(PROVIDED TEXT)

Transcriptional activation of functional endogenous estrogen receptor gene expression in MCF10AT cells: a model for early breast cancer.

Abstract

Utilizing the MCF10AT xenograft model for progression of human proliferative breast disease, we detected expression of the endogenous estrogen receptor (ER) gene only in MCF10AneoT and cells of the MCF10AT system, all of which stably express a transfected mutated T24 Ha-ras gene. ER transcripts were undetectable in the parental MCF10A cells and in MCF10A cells transfected with normal c-Ha-ras or vector. ER transcripts expressed in MCF10AT cells contain a normal full-length ER coding region and direct synthesis of a normally sized ER protein. The protein is functional based on its ability to mediate estradiol (E2)-induced increases of transcription from both endogenous and exogenous E2-regulated genes. Transcriptional activation of the endogenous ER gene does not appear to be related to a change in methylation status of the gene since a diagnostic CpG site in exon 1 that is methylated in ER-negative breast tumors and completely unmethylated in ER-positive breast tumors is hypomethylated to the same extent in ER-negative MCF10A cells and ER-positive MCF10AT cells. E2 increased both the number and size of soft-agar colonies formed by MCF10AT3c cells, a line from a third generation MCF10AT xenograft lesion. This suggests that xenograft passage has selected for growth regulatory pathways that are E2-responsive and that identification of these pathways and their role in progression will aid in determining how E2 acts to increase risk of breast cancer.

(End PROVIDED TEXT)

#### PROBLEMS TO WORK ON:
a: Rewrite the abstract's paragraph beginning "Utilizing the MCF10AT xenograft model" as a shorter bulleted list that keeps its main findings.
b: List every named cell line mentioned in the abstract.
c: According to the abstract, in which exon of the estrogen receptor gene is the diagnostic CpG site located?
The rows have no connection to the abstract.

(EXCERPTED DATA)

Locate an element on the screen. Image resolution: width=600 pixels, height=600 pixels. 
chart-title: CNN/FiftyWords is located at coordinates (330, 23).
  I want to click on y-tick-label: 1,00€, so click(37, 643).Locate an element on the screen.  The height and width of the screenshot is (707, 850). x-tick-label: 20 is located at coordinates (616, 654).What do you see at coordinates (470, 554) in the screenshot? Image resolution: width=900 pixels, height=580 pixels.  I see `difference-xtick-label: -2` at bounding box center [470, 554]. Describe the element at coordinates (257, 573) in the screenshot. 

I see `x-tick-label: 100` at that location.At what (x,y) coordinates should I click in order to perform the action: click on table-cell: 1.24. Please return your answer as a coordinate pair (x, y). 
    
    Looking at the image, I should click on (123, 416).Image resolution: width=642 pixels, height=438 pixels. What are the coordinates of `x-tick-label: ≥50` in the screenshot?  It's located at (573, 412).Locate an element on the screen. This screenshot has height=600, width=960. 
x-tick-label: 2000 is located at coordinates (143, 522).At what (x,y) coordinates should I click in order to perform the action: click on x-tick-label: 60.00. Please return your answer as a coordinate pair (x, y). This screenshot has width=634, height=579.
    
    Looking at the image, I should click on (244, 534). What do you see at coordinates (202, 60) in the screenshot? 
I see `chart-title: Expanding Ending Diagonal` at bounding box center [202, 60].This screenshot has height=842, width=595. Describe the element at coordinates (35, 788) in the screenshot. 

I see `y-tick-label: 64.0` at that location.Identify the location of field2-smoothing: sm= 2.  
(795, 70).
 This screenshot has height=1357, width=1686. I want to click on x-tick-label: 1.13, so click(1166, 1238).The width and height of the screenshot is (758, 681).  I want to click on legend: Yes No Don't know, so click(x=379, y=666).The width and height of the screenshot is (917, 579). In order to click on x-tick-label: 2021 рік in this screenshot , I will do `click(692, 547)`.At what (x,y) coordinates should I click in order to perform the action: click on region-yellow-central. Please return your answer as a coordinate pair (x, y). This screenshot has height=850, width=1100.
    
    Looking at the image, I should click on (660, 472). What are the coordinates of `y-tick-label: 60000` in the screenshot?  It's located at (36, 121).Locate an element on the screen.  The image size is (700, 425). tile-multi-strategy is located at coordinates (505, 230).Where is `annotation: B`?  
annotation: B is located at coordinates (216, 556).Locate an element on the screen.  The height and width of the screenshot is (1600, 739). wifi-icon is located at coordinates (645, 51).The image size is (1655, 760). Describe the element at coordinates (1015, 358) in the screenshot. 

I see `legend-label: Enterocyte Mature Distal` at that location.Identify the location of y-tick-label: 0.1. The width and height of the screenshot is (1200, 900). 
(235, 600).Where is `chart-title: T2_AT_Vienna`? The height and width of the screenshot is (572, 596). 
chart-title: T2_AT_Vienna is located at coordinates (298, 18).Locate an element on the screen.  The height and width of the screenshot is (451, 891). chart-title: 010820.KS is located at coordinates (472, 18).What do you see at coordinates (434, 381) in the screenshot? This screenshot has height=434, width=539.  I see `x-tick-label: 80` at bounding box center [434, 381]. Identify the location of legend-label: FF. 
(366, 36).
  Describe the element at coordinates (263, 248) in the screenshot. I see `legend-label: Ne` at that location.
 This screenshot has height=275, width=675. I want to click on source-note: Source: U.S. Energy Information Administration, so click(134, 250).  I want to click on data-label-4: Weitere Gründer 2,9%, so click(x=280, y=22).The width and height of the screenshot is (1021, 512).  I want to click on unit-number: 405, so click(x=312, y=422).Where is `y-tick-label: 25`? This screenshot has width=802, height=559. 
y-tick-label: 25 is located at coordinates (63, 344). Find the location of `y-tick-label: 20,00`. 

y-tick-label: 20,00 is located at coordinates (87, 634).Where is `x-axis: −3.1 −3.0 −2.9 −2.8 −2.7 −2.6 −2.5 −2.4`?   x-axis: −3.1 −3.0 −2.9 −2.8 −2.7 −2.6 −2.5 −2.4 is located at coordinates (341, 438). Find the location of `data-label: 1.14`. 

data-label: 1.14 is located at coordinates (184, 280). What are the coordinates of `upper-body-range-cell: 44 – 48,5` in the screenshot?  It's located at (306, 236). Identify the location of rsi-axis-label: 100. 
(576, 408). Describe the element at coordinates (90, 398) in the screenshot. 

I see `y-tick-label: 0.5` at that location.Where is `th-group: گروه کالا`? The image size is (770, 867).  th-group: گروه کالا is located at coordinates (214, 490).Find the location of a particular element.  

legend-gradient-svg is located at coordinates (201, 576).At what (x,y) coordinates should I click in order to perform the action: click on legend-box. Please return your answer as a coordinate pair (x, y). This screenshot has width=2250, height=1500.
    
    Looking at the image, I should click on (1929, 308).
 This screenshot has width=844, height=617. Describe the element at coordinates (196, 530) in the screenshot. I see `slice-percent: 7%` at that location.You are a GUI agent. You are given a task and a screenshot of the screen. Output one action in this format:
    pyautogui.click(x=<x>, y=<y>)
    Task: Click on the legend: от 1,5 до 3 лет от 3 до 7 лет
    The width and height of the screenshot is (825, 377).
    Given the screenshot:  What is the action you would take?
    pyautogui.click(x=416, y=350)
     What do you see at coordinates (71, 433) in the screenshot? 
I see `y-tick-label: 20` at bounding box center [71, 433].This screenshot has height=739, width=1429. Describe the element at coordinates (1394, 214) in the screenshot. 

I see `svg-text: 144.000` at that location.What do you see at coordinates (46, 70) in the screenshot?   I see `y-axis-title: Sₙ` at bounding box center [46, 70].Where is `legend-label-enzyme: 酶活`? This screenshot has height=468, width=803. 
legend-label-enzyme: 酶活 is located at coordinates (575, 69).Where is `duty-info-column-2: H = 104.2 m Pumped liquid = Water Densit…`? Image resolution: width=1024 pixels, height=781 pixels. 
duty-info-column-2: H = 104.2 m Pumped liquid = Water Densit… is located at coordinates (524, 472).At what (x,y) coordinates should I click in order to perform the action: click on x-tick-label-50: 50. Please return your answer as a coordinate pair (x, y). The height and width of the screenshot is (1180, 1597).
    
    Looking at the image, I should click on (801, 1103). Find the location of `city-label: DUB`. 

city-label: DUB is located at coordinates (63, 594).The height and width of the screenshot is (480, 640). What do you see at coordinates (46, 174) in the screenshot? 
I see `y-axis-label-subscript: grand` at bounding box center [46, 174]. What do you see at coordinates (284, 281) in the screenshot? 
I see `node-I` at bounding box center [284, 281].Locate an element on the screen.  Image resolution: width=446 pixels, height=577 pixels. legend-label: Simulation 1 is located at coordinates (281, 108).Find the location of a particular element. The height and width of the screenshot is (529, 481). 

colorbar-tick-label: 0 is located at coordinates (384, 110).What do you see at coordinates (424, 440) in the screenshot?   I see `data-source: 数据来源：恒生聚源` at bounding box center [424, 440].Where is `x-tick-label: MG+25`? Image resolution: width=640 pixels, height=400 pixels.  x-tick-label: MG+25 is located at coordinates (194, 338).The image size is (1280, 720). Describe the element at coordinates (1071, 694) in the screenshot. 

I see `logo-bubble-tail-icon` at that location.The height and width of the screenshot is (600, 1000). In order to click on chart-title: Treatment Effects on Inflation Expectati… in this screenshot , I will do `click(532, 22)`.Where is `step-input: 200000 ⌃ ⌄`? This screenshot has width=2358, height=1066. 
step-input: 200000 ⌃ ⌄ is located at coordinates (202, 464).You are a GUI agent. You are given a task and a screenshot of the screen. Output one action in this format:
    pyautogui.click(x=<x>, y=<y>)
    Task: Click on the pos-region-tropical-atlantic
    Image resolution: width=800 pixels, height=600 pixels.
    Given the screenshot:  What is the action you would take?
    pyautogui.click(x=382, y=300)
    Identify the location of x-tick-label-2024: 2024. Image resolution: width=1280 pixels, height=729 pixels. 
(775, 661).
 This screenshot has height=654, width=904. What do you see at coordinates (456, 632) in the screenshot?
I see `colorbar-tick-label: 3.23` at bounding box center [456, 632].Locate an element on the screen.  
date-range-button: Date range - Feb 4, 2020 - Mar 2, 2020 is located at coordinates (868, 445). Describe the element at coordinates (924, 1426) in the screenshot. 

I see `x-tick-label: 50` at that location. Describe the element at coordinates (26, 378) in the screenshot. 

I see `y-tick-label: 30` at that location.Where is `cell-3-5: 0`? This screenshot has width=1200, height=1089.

(End EXCERPTED DATA)

#### PER-TASK OUTPUTS:
a:
- In the MCF10AT xenograft model of proliferative breast disease, the endogenous estrogen receptor (ER) gene was expressed only in MCF10AneoT and MCF10AT cells. All of these cells stably express a transfected mutated T24 Ha-ras gene.
- No ER transcripts were found in parental MCF10A cells or in MCF10A cells transfected with normal c-Ha-ras or vector.
- In MCF10AT cells, the ER transcripts have a normal full-length coding region and produce a normally sized ER protein.
- The protein is functional: it mediates estradiol (E2)-induced increases in transcription from both endogenous and exogenous E2-regulated genes.
- The gene's activation does not appear to be linked to methylation. A diagnostic CpG site in exon 1 is methylated in ER-negative tumors and unmethylated in ER-positive tumors, yet it is hypomethylated to the same extent in ER-negative MCF10A cells and ER-positive MCF10AT cells.
- E2 increased the number and size of soft-agar colonies formed by MCF10AT3c cells, a line from a third-generation MCF10AT xenograft lesion.
- This suggests that xenograft passage selected for E2-responsive growth pathways. Identifying these pathways and their role in progression should help show how E2 raises breast cancer risk.

b:
- MCF10AT
- MCF10AneoT
- MCF10A
- MCF10AT3c

c: Exon 1.